Each domain includes strategies that are designed to provide ideas for how to support children’s progress on the Developmental Indicators included in the domain. Strategies are provided for each component, and most can be used with all children. A few of the strategies are written to provide specific ideas for working with children who have disabilities and who are Dual Language Learners. They are intended to be a starting point for helping children make progress on the Developmental Indicators. Adults are encouraged to seek ongoing professional development opportunities and resources to learn how to use the document and how to best support children’s learning and development.
Are the guidelines based on research?
Yes. The Goals, Developmental Indicators, and strategies included in the SD Early Learning Guidelines were developed based on current child development research. This research helped the team decide which Goals and Developmental Indicators are most appropriate for young children and informed the development of the strategies. The late Dr. Gera Jacobs, who was a Professor of Education at the University of South Dakota and served as a past President of the National Association for the Education of Young Children (NAEYC) served as the lead author for both this and South Dakota’s former 3–5-year-old Early Learning Guidelines document.
Is this an assessment?
No, the document the Early Learning Guidelines is not an assessment tool. This document describes the developmentally appropriate goals for children’s development and learning at each age level: infants, toddlers, and preschoolers. An assessment is a tool that helps adults gather information about a child to determine how she or he is making progress. The Goals and Developmental Indicators are guidelines that describe the areas of development and learning that families, and others working with the child, should promote.
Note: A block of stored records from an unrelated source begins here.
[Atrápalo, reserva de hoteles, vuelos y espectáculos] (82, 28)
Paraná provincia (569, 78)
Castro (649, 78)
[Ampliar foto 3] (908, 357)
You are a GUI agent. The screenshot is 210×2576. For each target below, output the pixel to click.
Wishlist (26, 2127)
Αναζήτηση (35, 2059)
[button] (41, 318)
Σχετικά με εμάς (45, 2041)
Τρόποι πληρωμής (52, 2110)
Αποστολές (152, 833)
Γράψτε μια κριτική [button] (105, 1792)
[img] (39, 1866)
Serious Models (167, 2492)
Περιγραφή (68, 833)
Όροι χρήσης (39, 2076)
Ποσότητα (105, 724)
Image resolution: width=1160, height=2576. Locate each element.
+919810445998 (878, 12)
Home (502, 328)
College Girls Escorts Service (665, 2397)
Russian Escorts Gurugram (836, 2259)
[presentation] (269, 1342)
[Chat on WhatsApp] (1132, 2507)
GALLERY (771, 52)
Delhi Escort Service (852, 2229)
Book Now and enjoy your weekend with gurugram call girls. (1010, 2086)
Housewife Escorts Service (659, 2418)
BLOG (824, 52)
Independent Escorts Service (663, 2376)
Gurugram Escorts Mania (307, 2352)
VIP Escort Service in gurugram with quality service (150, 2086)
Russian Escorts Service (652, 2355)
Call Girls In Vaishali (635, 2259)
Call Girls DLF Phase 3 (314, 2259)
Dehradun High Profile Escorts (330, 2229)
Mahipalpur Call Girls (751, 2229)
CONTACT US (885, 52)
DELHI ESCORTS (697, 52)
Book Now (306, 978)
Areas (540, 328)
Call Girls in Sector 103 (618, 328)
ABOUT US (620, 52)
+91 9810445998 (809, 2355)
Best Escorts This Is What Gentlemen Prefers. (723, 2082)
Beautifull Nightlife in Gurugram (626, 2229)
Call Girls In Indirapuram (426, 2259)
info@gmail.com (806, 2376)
Assessing children’s progress should be done in ways that are developmentally appropriate, using observations, work samples, photographs, and other means of documenting children’s learning during play and daily activities. There are also several developmentally appropriate, systematic assessment tools that can be used to help assess children’s progress. The ELG can be used in conjunction with developmentally appropriate assessments to plan learning experiences for children that match their needs and help them make progress.